[qi:004] Apple’s Mac OS X Leopard, released last week, has over 300 new features. Too bad the latest Java SDK isn’t one of them. And the Java developers that use Mac OS are fuming.
They’re feeling slighted: In January, Apple (AAPL) CEO Steve Jobs told the New York Times that “Nobody uses Java anymore.” Fast-forward to the release of the new operating system — JDK 1.6 isn’t in there.
While Jobs might have been referring to the iPhone and its notoriously locked-down development environment, the developers may have a point. James Gosling, the creator of Java, suggests that Apple doesn’t view developers as their core demographic. That’s in pretty sharp contrast to Microsoft’s (MSFT) developer focus.
Mac releases of Java lag those for Linux and Windows, and release 1.6 speeds up applications considerably, something Java needs in its fight with Adobe (ADBE) and Microsoft.
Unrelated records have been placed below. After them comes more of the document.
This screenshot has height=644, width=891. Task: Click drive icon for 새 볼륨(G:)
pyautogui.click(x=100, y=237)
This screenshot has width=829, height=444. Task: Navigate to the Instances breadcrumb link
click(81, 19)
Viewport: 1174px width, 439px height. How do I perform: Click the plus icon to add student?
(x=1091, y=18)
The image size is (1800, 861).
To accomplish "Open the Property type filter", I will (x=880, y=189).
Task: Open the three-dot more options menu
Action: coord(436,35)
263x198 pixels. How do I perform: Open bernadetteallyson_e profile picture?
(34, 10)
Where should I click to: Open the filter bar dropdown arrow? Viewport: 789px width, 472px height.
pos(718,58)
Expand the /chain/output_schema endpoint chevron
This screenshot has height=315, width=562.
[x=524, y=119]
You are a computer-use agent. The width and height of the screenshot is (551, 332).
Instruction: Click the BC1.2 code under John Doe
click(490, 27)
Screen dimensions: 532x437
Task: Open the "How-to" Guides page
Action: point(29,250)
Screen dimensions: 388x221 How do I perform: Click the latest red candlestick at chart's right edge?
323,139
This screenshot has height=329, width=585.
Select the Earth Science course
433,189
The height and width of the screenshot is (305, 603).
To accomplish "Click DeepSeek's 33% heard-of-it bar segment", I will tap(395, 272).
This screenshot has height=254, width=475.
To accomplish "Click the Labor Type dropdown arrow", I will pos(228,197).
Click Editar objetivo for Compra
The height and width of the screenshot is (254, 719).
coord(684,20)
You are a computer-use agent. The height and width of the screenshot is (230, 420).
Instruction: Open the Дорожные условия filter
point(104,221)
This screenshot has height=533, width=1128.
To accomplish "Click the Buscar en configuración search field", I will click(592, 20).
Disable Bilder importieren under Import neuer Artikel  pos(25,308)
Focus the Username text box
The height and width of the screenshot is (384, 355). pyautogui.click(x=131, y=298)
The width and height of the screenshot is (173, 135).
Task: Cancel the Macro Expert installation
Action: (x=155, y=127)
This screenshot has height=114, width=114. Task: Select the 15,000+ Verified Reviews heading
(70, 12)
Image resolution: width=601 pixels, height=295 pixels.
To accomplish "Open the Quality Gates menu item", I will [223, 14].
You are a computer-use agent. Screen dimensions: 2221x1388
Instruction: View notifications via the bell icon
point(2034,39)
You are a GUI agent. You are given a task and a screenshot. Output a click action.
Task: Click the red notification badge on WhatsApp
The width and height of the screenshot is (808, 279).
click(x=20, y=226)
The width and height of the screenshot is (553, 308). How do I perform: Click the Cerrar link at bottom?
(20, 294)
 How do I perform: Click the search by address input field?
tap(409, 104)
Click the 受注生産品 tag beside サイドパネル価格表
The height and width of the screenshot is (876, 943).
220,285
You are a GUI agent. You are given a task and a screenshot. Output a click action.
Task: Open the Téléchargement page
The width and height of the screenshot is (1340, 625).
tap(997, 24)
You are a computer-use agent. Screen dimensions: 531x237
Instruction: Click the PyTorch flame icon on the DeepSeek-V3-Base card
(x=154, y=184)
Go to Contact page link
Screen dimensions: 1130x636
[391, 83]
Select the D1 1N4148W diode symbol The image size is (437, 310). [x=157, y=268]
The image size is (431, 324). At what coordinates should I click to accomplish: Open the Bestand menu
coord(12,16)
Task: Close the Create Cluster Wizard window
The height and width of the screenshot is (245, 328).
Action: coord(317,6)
Apple teased Java developers at its worldwide development conference with details on how Leopard would work well with Java and the community got its hopes up.
Part of the problem is that Apple insists on developing the JDK for MacOS. But another part is the company’s attitude towards innovation: That’s Apple’s Job.
As a company that makes both the hardware and the operating system, Apple has imposed more restrictions and regulations on its products than other computer manufacturers.
It’s possible that giving developers tools and open access to platforms will further reduce Apple’s control over the desktop. But by limiting development tools Apple is playing a risky game that may send developers looking for more friendly development platforms.